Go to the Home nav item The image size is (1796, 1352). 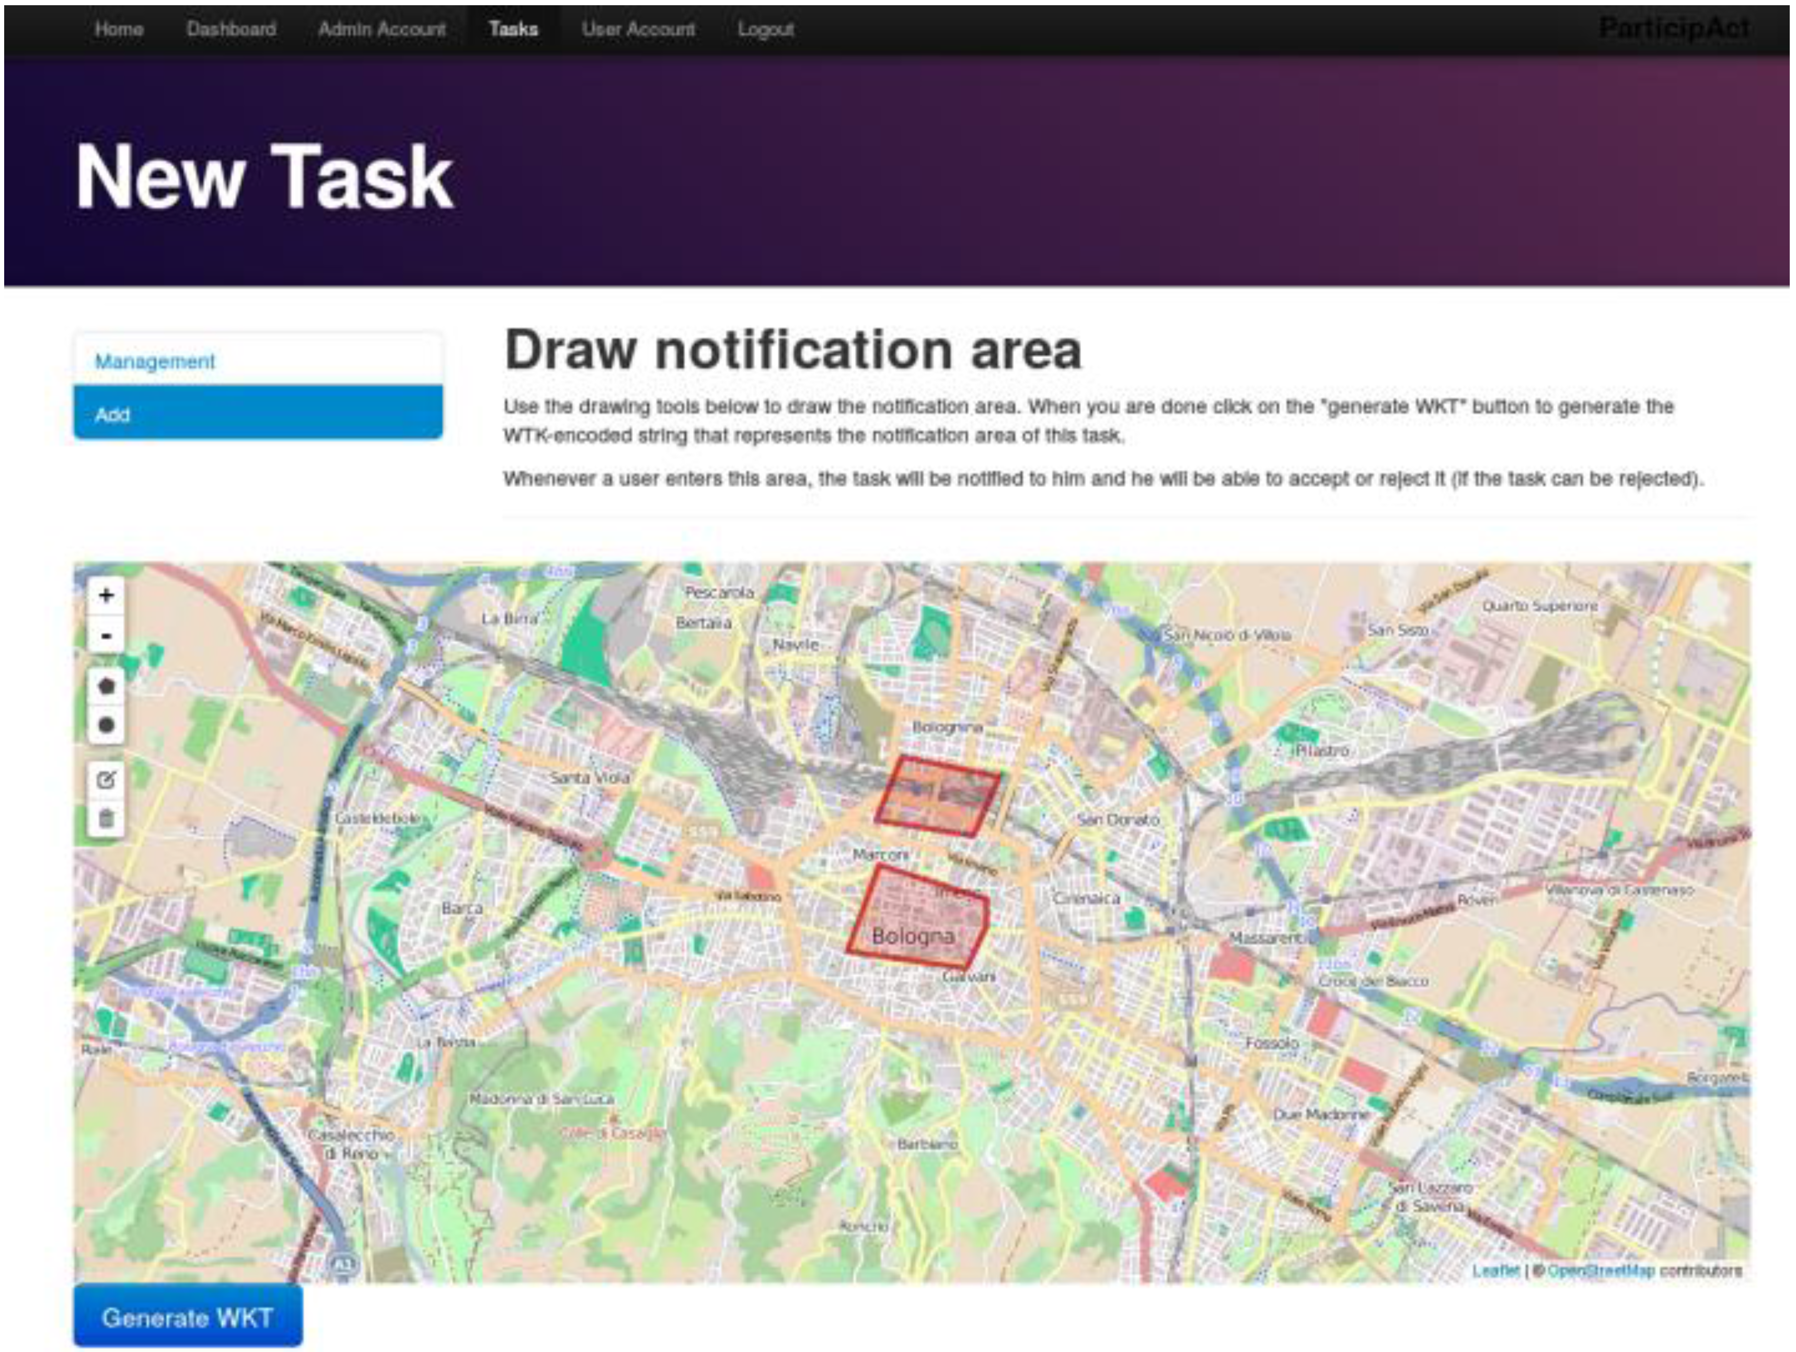click(x=119, y=29)
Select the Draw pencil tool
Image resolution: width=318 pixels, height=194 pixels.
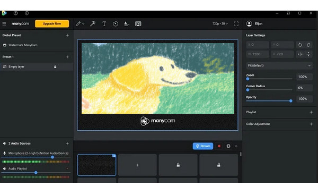pos(78,24)
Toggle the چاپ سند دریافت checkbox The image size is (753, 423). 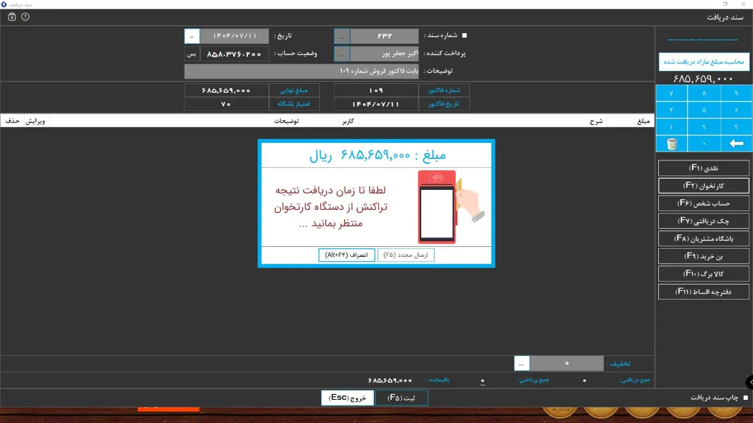(x=745, y=398)
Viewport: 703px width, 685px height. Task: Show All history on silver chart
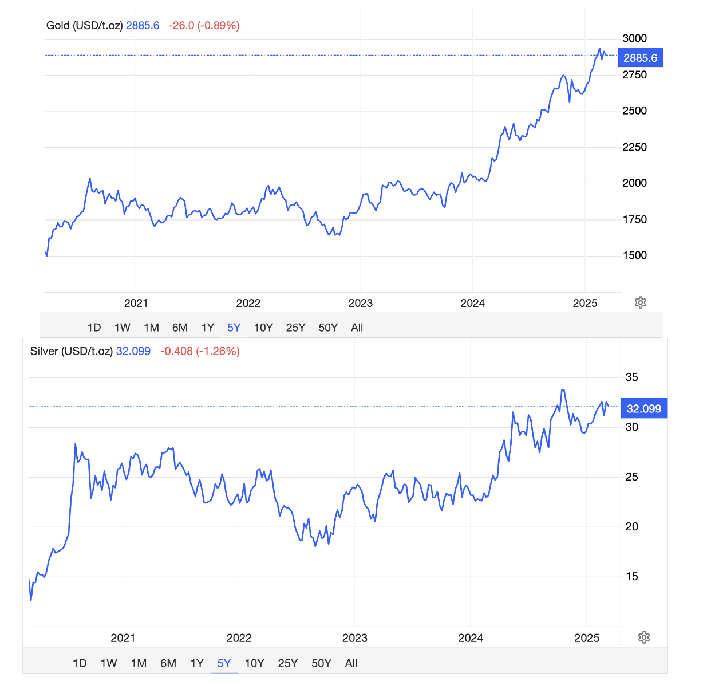click(x=352, y=663)
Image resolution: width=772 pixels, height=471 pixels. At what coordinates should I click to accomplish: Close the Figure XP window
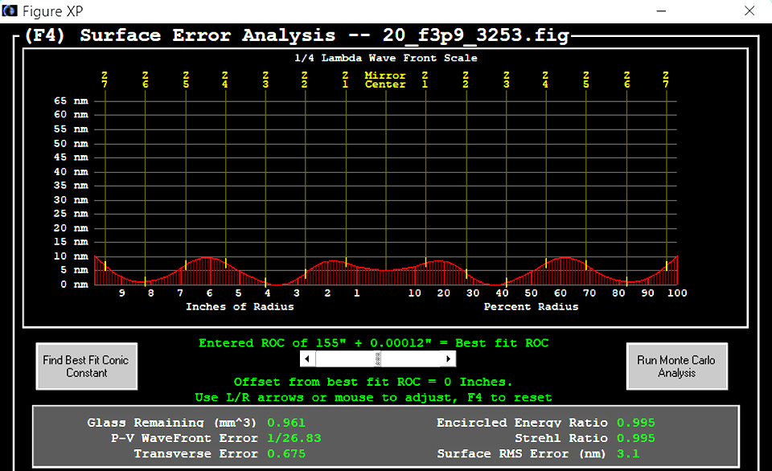click(x=749, y=11)
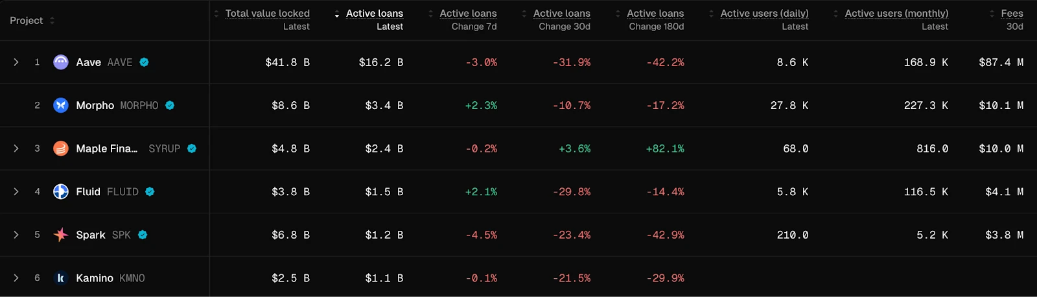Expand the Aave row chevron
Viewport: 1037px width, 297px height.
point(16,62)
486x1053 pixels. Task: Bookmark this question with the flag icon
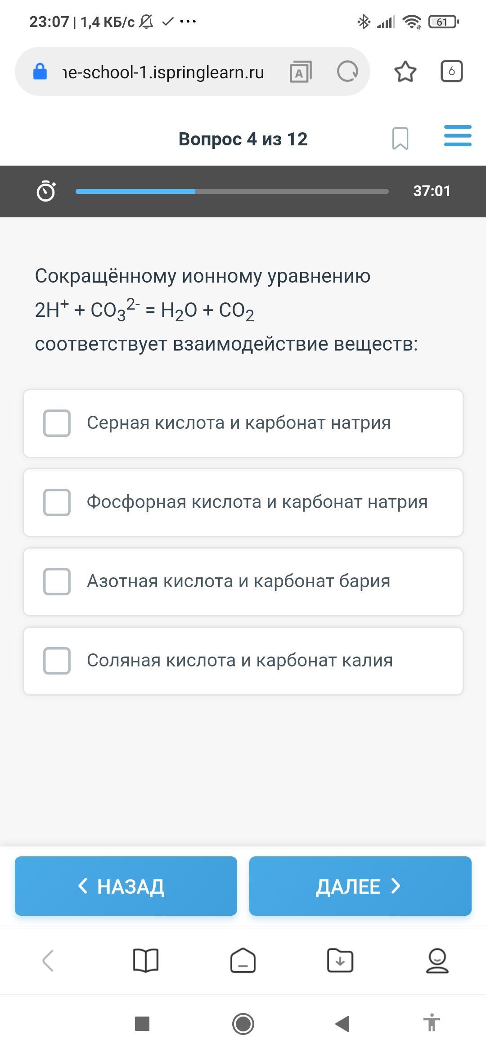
#####
WORK TO BE COMPLETED: Please revise the records starting at the line that contains "Viewport: 703px width, 685px" and ending after the line that contains "point(16,62)": replace "silver chart" with "gold chart" and leave everything else unchanged. Give back only those lines, without the pictures.

SOLUTION TO THE PROBLEM:
Viewport: 703px width, 685px height. Task: Show All history on gold chart
click(x=352, y=663)
Image resolution: width=772 pixels, height=471 pixels. At what coordinates should I click to accomplish: Close the Figure XP window
click(x=749, y=11)
Expand the Aave row chevron
Viewport: 1037px width, 297px height.
point(16,62)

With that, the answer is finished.